You don’t have to be a big-name researcher for your chance to win $50,000 in an innovation challenge. In fact, Eli Lilly and Company is calling for anyone at least 18 years old and in the U.S. — patients, caregivers, clinicians, advocates, students, community members and researchers — to participate in its challenge, “Transforming IBD Care: Better disease monitoring, management and care for people with inflammatory bowel disease.”
All organizations across the innovation ecosystem, including startups and legal entities, have a shot at the prize.
“From the startup perspective, challenges like this are a valuable opportunity to get in front of the right audience where it sometimes might be difficult to know potential customers interested in this area of IBD,” Sarah Sossong, principal at Flare Capital Partners, told MedTech Boston.

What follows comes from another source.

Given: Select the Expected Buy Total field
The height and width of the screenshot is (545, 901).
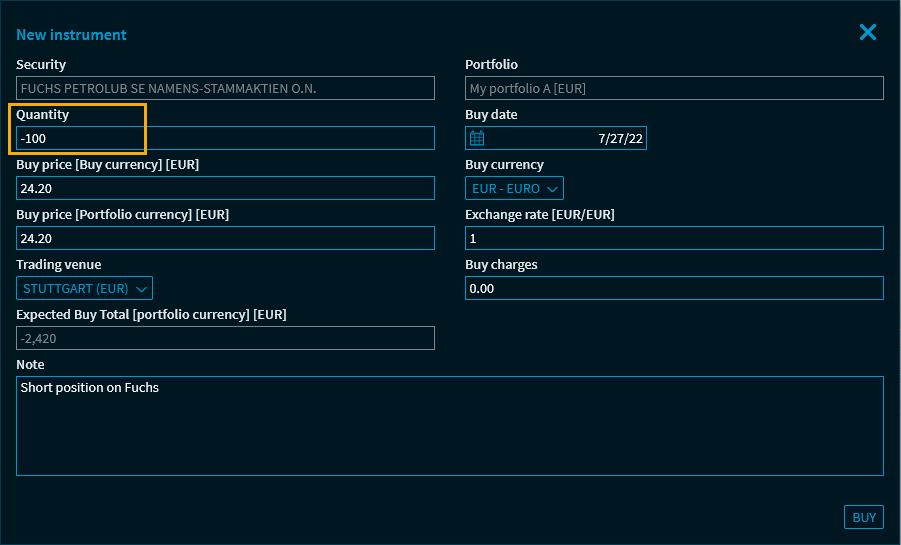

Even healthcare professionals can participate.
“As practitioners migrate from a ‘sick-care’ system to a true healthcare system, digital therapeutics will be one of the key tools in our armamentarium,” Michael Bass, M.D., of GI Specialists of Delaware, said in a statement to MedTech Boston. “In the management of IBD, prevention is the key. If we know when a patient is about to flare, we can potentially prevent it. Eli Lilly/Medstro’s IBD innovation challenge is an amazing way to help bring these ideas to the forefront and improve overall care with regards to IBD. ”
Individuals or teams of up to six people will need to submit digital health solutions to transform inflammatory bowel disease (IBD) care.
Participants can even be a part of multiple teams and can submit more than one idea.
The goal of the challenge is to focus on innovations in the monitoring, management and care enhancement of IBD.
“Lilly is investing in digital solutions that can help empower people with chronic conditions, such as IBD, to better manage their own health,” said Divakar Ramakrishnan, Ph.D., chief digital officer at Lilly.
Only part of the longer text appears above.